At the same time, BIPA does have an incidental effect on the speech Clearview seeks to engage in after capturing a faceprint, and so the law is subject to some First Amendment scrutiny. In United States v. O’Brien, the Supreme Court explained that regulations of conduct that have an incidental effect on speech are subject to so-called “intermediate scrutiny.” That means that the First Amendment is satisfied as long as (1) the government has the power to enact the regulation in the first place, and (2) the regulation furthers an important government interest that (3) isn’t related to suppressing free expression, and (4) burdens speech no more than it necessary to further the government’s interest.

BIPA — and its application to Clearview in our lawsuit — satisfies that test.

First, Illinois has the power to pass a law like BIPA, which is designed to protect its residents against irreparable privacy harms and identity theft.
Second, BIPA’s notice-and-consent requirement furthers the state’s substantial interests in privacy and security. Our faceprints can be used to track us across physical locations, photographs, and videos, painting a complete picture of our lives and associations. This threat of surveillance also chills our speech. And, because biometric identifiers are often used to enable access to secure locations and information — like the face recognition feature on our phones or the fingerprint scan to enter our offices — the capture of our faceprints without our notice and consent poses security risks.
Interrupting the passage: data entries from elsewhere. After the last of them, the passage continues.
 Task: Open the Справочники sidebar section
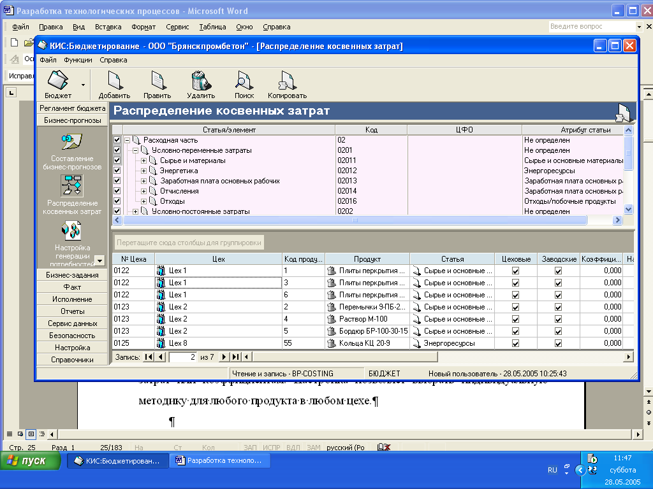[72, 360]
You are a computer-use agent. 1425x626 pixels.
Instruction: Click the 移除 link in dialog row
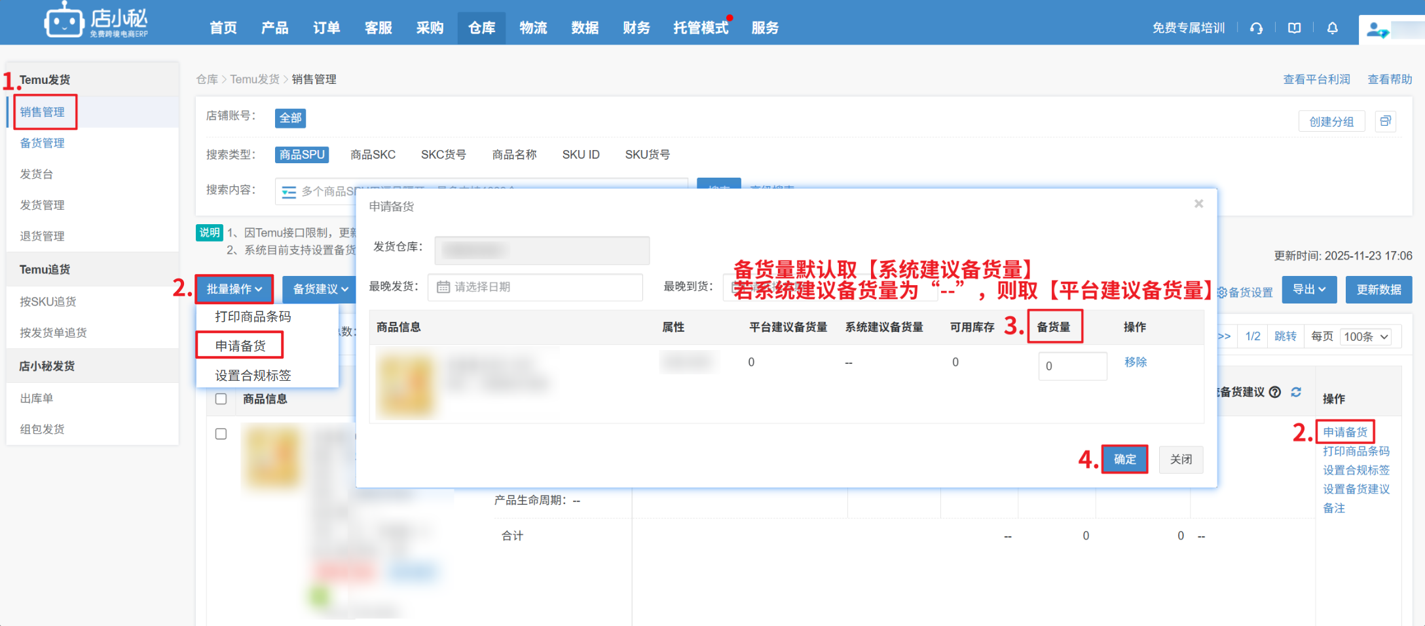coord(1136,362)
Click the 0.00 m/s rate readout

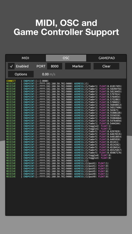click(48, 74)
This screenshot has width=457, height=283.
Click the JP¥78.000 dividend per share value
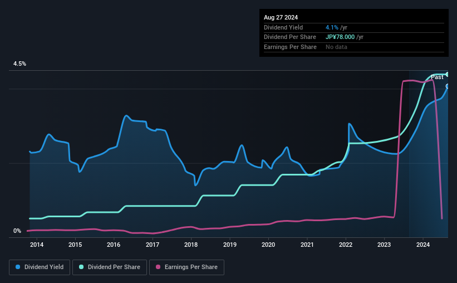tap(340, 37)
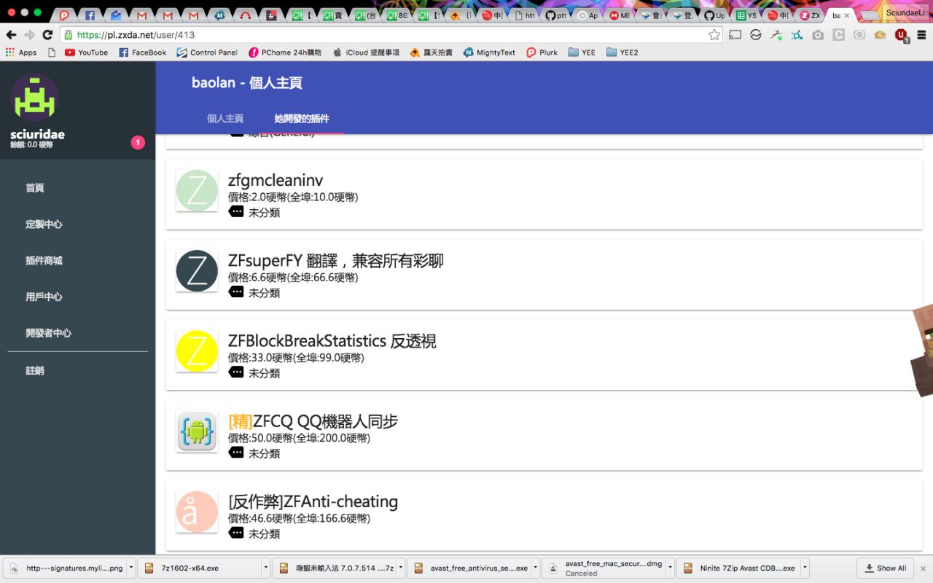Switch to the 個人主頁 tab
Image resolution: width=933 pixels, height=583 pixels.
pos(225,119)
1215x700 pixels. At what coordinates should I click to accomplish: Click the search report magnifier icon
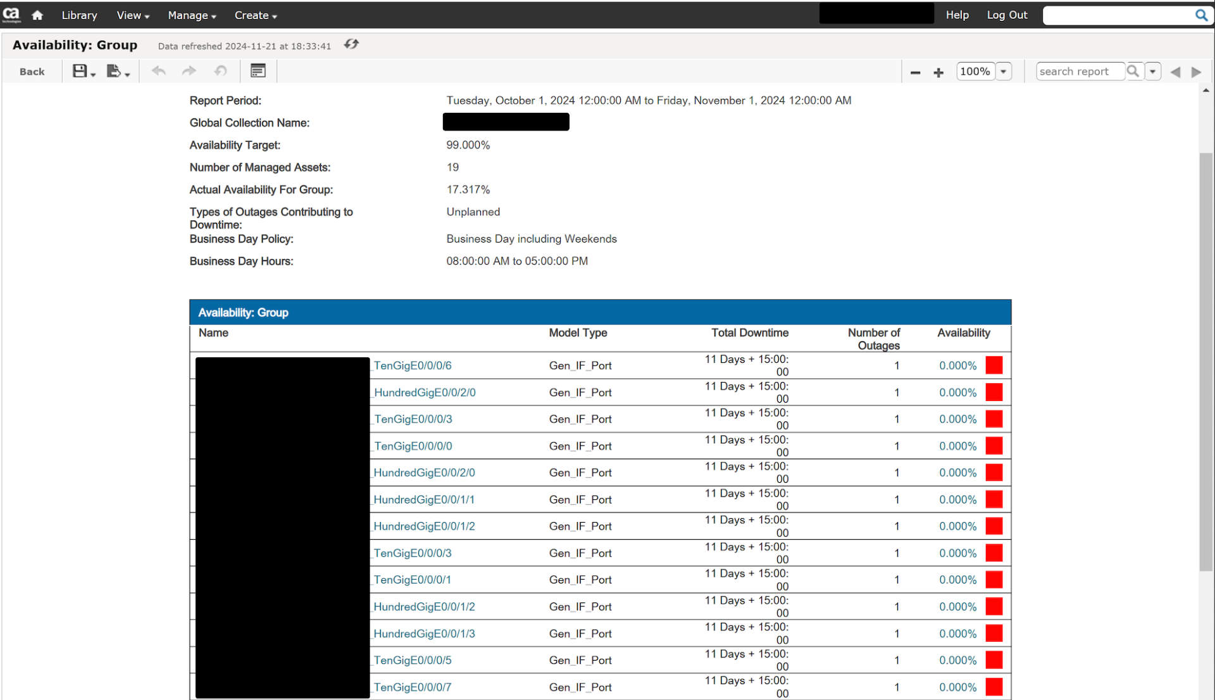pos(1133,72)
These dangers aren’t hypothetical. In recent months, government actors have relied on faceprint technology to identify and track protesters in cities and on college campuses, and such technology has resulted in at least two false arrests in Michigan and at least one in New Jersey. Clearview AI has contemplated providing its technology to a “pro-white” Republican candidate to conduct “extreme opposition research,” and it has given access to more than 200 companies, as well as celebrities and wealthy businesspeople, to use as they would like, including to identify who their children are dating. Recently, it entered into a contract with Immigration and Customs Enforcement. And, in the last year, it suffered a data breach (though thankfully not of its faceprint database).

Third, Illinois’ interest in BIPA’s notice-and-consent requirement is not about silencing or limiting speech. BIPA does not prevent anyone, including Clearview, from discussing the topic of identity or from expressing an opinion about who appears to be in a photograph, regardless of what that opinion may be. Indeed, even if Clearview didn’t speak at all, and simply captured faceprints that it kept in a massive, insecure database, it would violate BIPA. BIPA is not a regulation of speech.

Finally, BIPA’s notice-and-consent requirement is sufficiently tailored to Illinois’ substantial interests in protecting privacy, security, and speech. The problem BIPA seeks to solve is individuals’ lack of knowledge about and control over the capture of their biometric identifiers — and requiring notice and consent perfectly solves it. At the same time, the law doesn’t restrict more speech than necessary because it doesn’t ban the use of faceprints; it simply requires consent first.  

If Clearview’s position prevails, states will be powerless to enact protections against violations of privacy that involve data. But that is a dangerous misreading of the First Amendment. Reasonable notice-and-consent laws governing conduct, like BIPA, simply do not violate the First Amendment.